Written exercise A:
In the forum thread about wood stoves, how much wood does sawjo burn in a season?

***** Text passage *****

Thanks! Bought it used for $150 from someone changing over to gas. Yeah, I still grin when I think about it! I save that ever month I heat with it.


----------



## Ken05 (Nov 29, 2007)

*Whats this one?*

This woodstove was converted into a furnace by the previous owner of my home. I have been there since '95. Anyone know what it is? I have no clue.


----------



## sawjo (Nov 20, 2008)

My Dutchwest Cast Medium non-Cat hard at work keeping my 2000 sqft home warm. This will be my 3rd season. We burn approx 5 to 6 cords of New England hardwood a season and keep it going 24/7. Stove will easily do a 9 to 10 hour burn.


----------



## cord arrow (Nov 20, 2008)

Old school buck insert...couldn't be happier. 12 years on the current blower.

Sits square in the middle of the house...any stove would shine in this location.

When that mass of bricks gets warm...it stays that way all day & night.


----------



## NJPATRIOT (Nov 20, 2008)

***** Rows *****

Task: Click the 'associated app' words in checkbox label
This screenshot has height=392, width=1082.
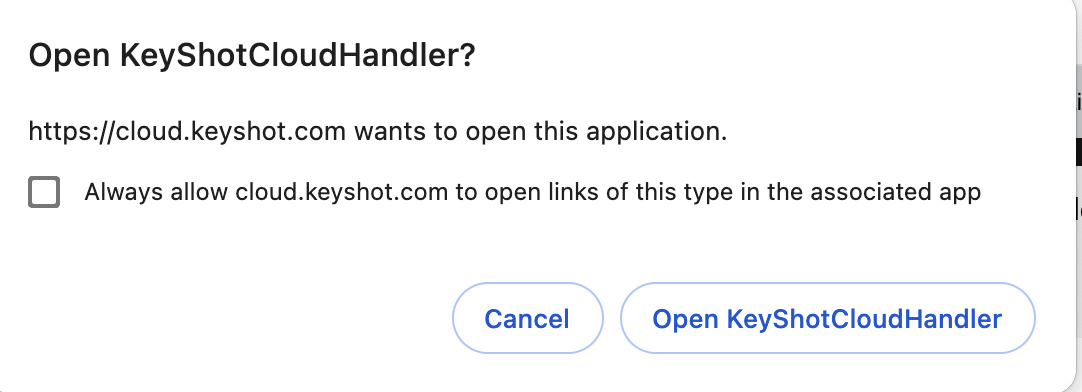Action: [x=895, y=192]
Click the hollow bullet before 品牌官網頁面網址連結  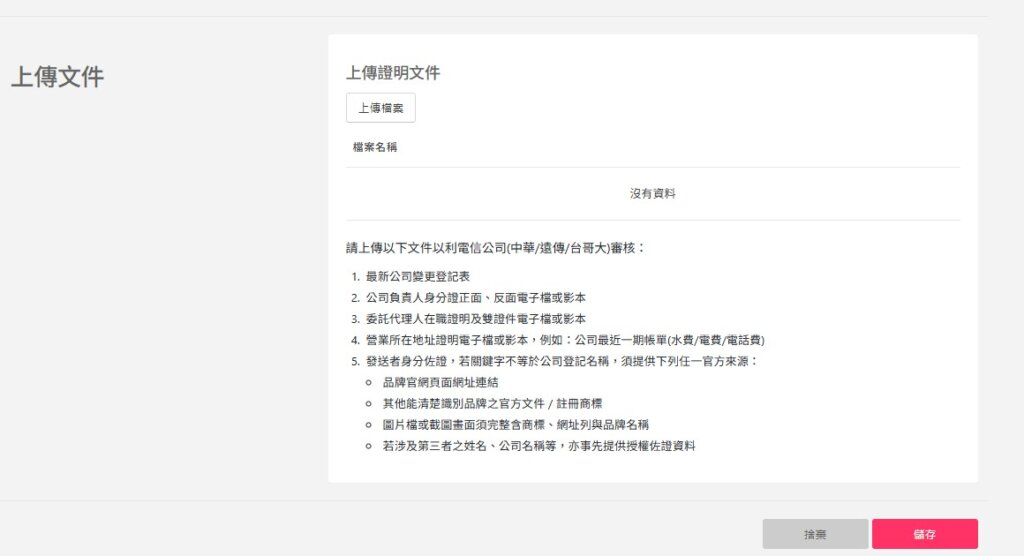click(369, 383)
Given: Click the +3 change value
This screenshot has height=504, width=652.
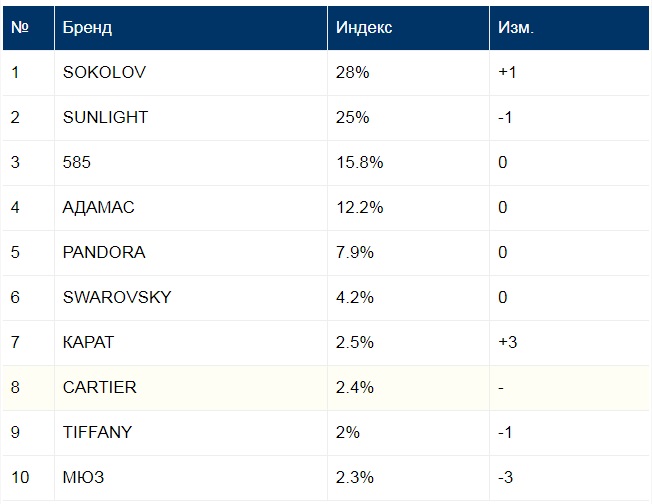Looking at the screenshot, I should 507,342.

*****

Written exercise B:
Return every line of the rows above that contains the word "height".

Task response A:
About 5 to 6 cords of New England hardwood.

Task response B:
This screenshot has height=392, width=1082.
This screenshot has height=504, width=652.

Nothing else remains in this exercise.